A comparison of methods for estimating abundance of unmarked Hochstetter's frogs
- Wildlife Ecology Group, School of Natural Sciences, Massey University, Private Bag 11 222, Te Papa-i-Oea Palmerston North, 4442, Aotearoa New Zealand
- Wildland Consultants Ltd, PO Box 50539, Porirua 5240, Aotearoa New Zealand
- Current address: Centre for Biodiversity and Restoration Ecology, School of Biological Sciences, Victoria University of Wellington, PO Box 600, Te Whanganui-a-Tara Wellington 6140, Aotearoa New Zealand
- Windy Hill-Rosalie Bay Catchment Trust, 429 Rosalie Bay Road, Aotea Great Barrier Island 0991, Aotearoa New Zealand
The Hochstetter’s frog (Leiopelma hochstetteri) is a nationally At Risk – Declining species, but management decisions for this species are limited by the lack of established monitoring protocols and analytical methods. We compared methods for inferring spatial and temporal patterns in abundance on Aotea (Great Barrier Island) using count data collected from fifteen 100 m stream transects in 2012, 2015 and 2021. Each transect was surveyed 2–3 times on the same day each year.

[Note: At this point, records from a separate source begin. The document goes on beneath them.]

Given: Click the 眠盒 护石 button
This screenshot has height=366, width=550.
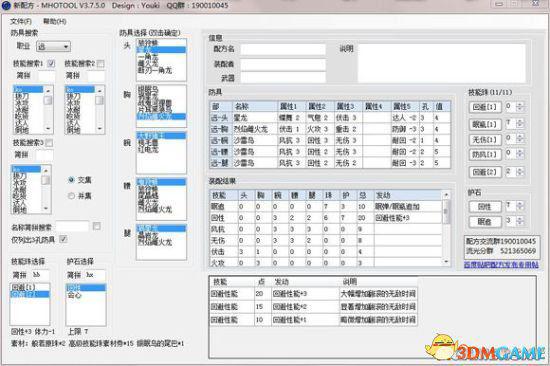Looking at the screenshot, I should click(x=485, y=222).
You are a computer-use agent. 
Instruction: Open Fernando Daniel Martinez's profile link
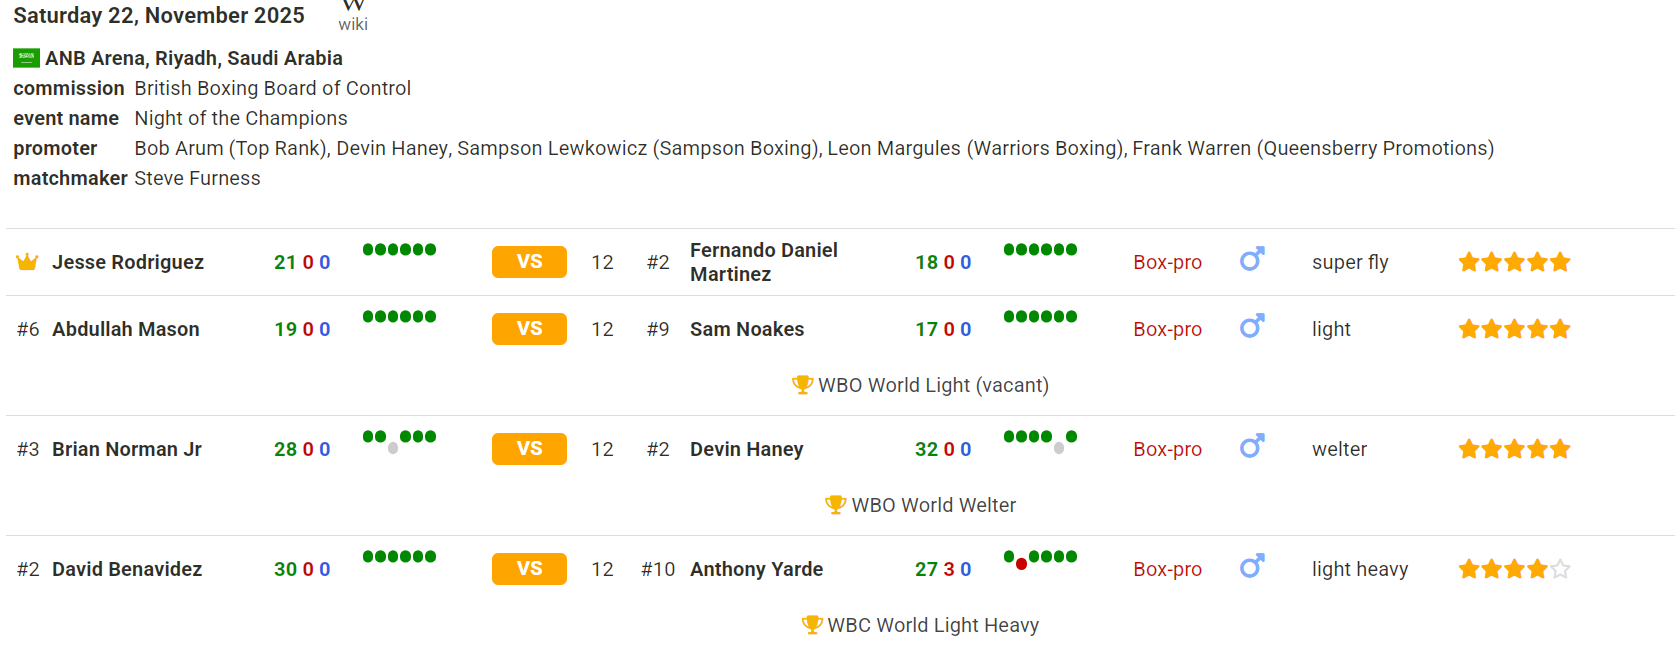764,262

Frogs were not marked, but individuals were identified in 2021 based on their body sizes and locations to facilitate the use of closed-population capture-mark-recapture (CMR) methods. We compared patterns in abundance estimates derived from Bayesian formulations of CMR (2021 only), N-mixture, Poisson regression of single counts, and occupancy models. Abundance estimates from CMR and N-mixture models were realistic and reasonably precise if detection probability (p) was assumed constant among transects. N-mixture estimates were 17% lower than CMR estimates but closely correlated with them. Relaxing the assumption of constant p among transects made little difference to CMR estimates but greatly reduced the precision of N-mixture estimates. Assuming constant p among transects, the N-mixture abundance estimates for the 15 transects were consistent among years. The 95% credible interval for the change in abundance from 2012–2021 ranged from a 24% decrease to a 10% increase. Mean first counts were 32% as high as N-mixture estimates, reflecting the estimated detection probability for first surveys. However, the spatial and temporal patterns inferred from single counts were consistent with those from N-mixture, and the change over time was estimated with only slightly lower precision. Estimated occupancy probabilities were correlated with N-mixture estimates but could not distinguish among transects with greater than 50 frogs and could not be used to infer changes over time.